So yesterday I went to see Shattered Glass with a friend, the first movie that I haven't wept all the way through in quite some time. It was an extraordinary film, a fascinating look at a pathological liar and his effect on everyone around him. Terrific performances all around, but especially by Peter Sarsgaard, whom I remember really loving in The Salton Sea. He had the real actor's tour-de-force role in this, because he was the character whom we got to see think and change. I think that Hayden Christensen as Stephen Glass was the one who really had the harder acting job, because he had to remain opaque throughout. My friend and I were talking about Glass, she was wondering whether he was crazy or whether he actually believed his own lies, and I found myself very easily understanding and explaining what it's like to live a life filled with lies. Of course, now I pathologically tell the truth, but I used to lie all the time, and it's really easy to fall into the whole thing. And you don't really believe it, but you cut away the part in your head where you are conscious of the lies, because if you are going to convince other people of a certain truth you have to behave as though it is the truth for you as well. You never forget that you are lying, but you just kind of ignore it. I easily see how a person can spiral into Glass' life, I can see how I could have, though not on such a public level. But I know that I never will, because now I not only tell the truth about everything, I force my truth on people whether they want it or not. If you are pathological and obsessive-compulsive, you have to keep doing it no matter in what direction you take your life.
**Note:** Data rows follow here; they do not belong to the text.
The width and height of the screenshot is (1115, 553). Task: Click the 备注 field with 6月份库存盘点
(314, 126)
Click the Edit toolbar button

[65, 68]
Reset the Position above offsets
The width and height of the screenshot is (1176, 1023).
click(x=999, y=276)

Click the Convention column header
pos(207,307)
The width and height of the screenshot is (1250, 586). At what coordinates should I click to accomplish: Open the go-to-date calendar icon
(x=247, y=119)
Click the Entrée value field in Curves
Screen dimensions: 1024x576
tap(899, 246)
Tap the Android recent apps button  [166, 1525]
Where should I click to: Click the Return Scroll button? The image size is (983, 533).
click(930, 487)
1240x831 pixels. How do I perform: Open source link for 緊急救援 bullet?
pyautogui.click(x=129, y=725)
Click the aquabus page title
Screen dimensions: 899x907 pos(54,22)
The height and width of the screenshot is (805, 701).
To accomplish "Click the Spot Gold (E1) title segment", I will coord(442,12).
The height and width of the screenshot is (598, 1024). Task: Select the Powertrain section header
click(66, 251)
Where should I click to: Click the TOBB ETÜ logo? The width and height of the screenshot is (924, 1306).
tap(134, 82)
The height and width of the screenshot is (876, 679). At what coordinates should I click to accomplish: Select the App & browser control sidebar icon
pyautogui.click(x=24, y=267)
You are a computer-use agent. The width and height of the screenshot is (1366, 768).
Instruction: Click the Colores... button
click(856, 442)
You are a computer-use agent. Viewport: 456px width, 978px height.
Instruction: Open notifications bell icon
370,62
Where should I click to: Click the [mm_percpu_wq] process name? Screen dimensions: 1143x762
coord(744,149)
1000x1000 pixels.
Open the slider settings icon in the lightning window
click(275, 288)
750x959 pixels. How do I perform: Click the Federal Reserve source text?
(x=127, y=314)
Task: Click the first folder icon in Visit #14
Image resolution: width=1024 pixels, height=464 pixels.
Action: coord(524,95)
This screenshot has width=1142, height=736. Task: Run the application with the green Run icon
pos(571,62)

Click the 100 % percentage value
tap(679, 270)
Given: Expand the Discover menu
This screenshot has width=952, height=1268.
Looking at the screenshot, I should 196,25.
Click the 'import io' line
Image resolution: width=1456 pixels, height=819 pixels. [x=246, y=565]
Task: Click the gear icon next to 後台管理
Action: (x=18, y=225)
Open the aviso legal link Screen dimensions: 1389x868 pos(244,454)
After the movie, we went to Vynl, where I hadn't gone in absolutely ages. It had been so long that I even forgot to order bacon on my grilled cheese sandwich! While we were eating, Omar called me and we talked for a minute, then agreed to talk later since it is very rude to chat on your cell phone when you are out to dinner with someone. When I hung up I was all going on about him and about how much he's making me crazy and about how much I want it all to work out, and she looked me in the eyes and said "You and Omar are going to have kids, and me and K are going to have kids and our kids will play together." And I just started to tear up, because that's everything that I want in the whole world.
Then I did the show, went home, and he called again and we're going out on Wednesday to see In My Skin. It will be the first time that I have seen him in a month. I don't know if I can wait until Wednesday, all I want is to see him now.